- _WHAT YOU NEED TO DO_: In the records that follow, find the line with "You are a computer-use agent."; from there, retype every line exactly through the line with "Instruction: Choose Delete", which also belongs to the answer.

- _PROVIDED INFORMATION_:

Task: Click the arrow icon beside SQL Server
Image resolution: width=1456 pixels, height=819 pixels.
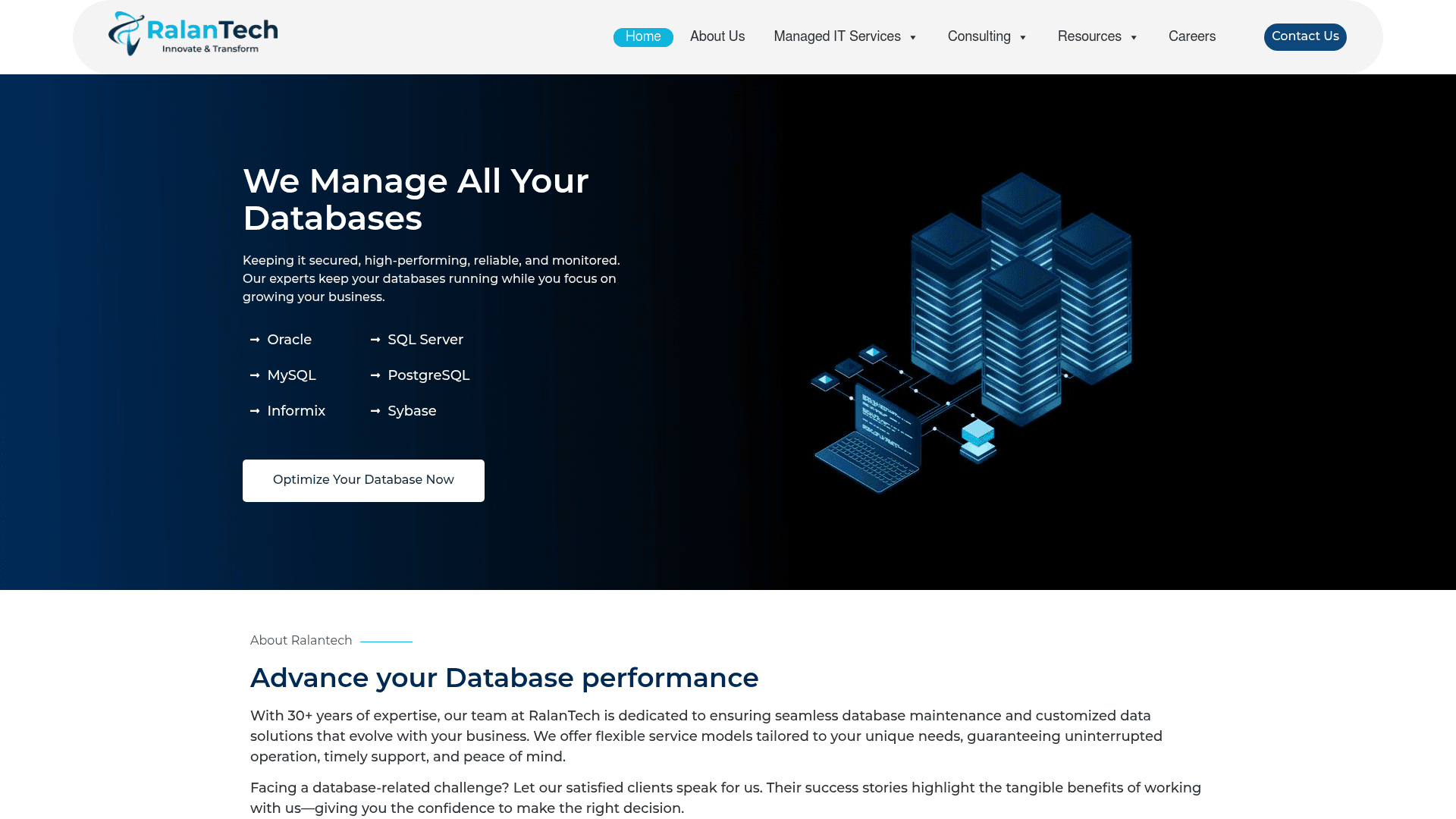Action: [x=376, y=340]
==
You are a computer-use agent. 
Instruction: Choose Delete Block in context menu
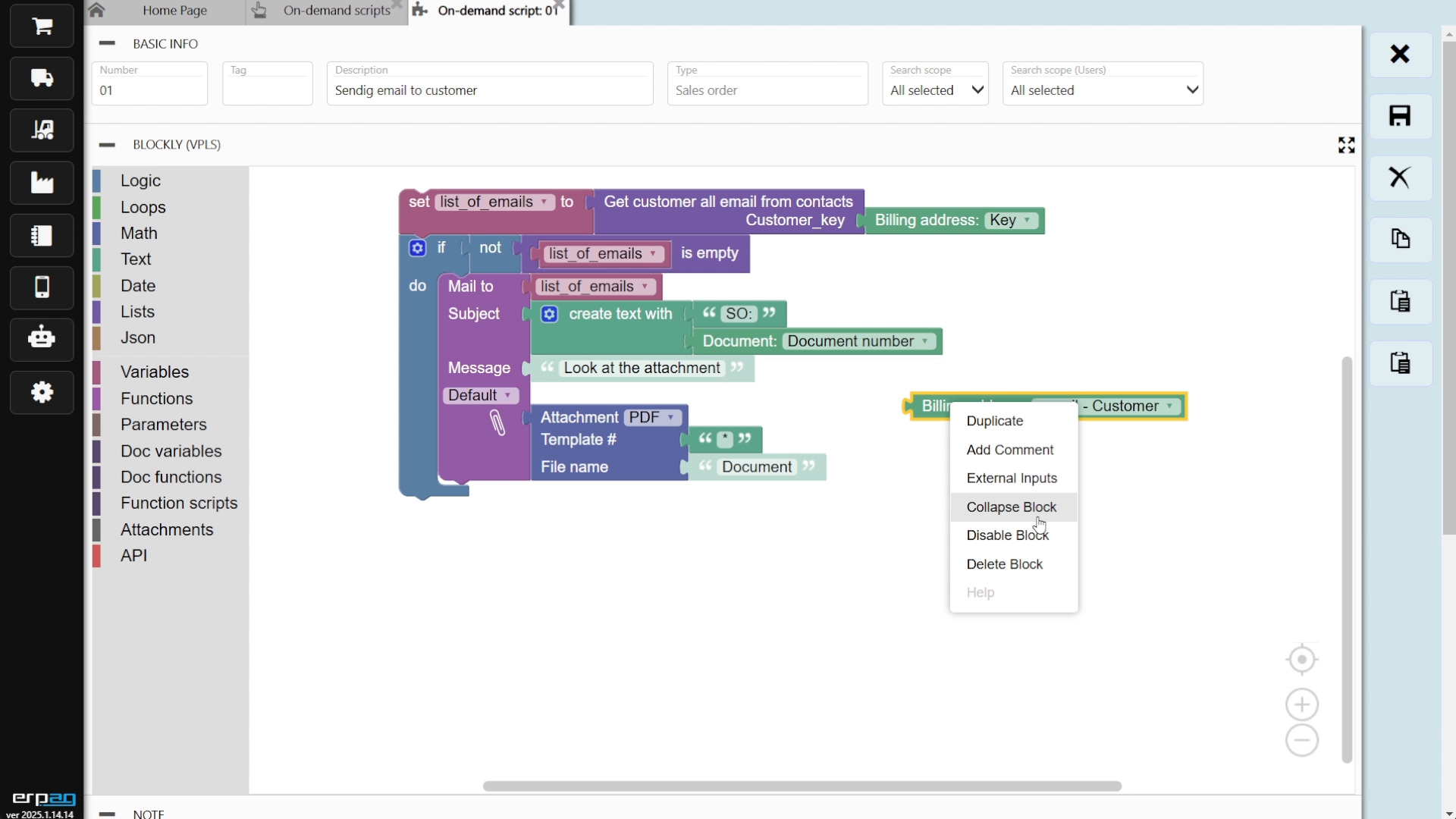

- _OUTPUT OF THE TASK_:
You are a computer-use agent. 
Instruction: Choose Delete Block in context menu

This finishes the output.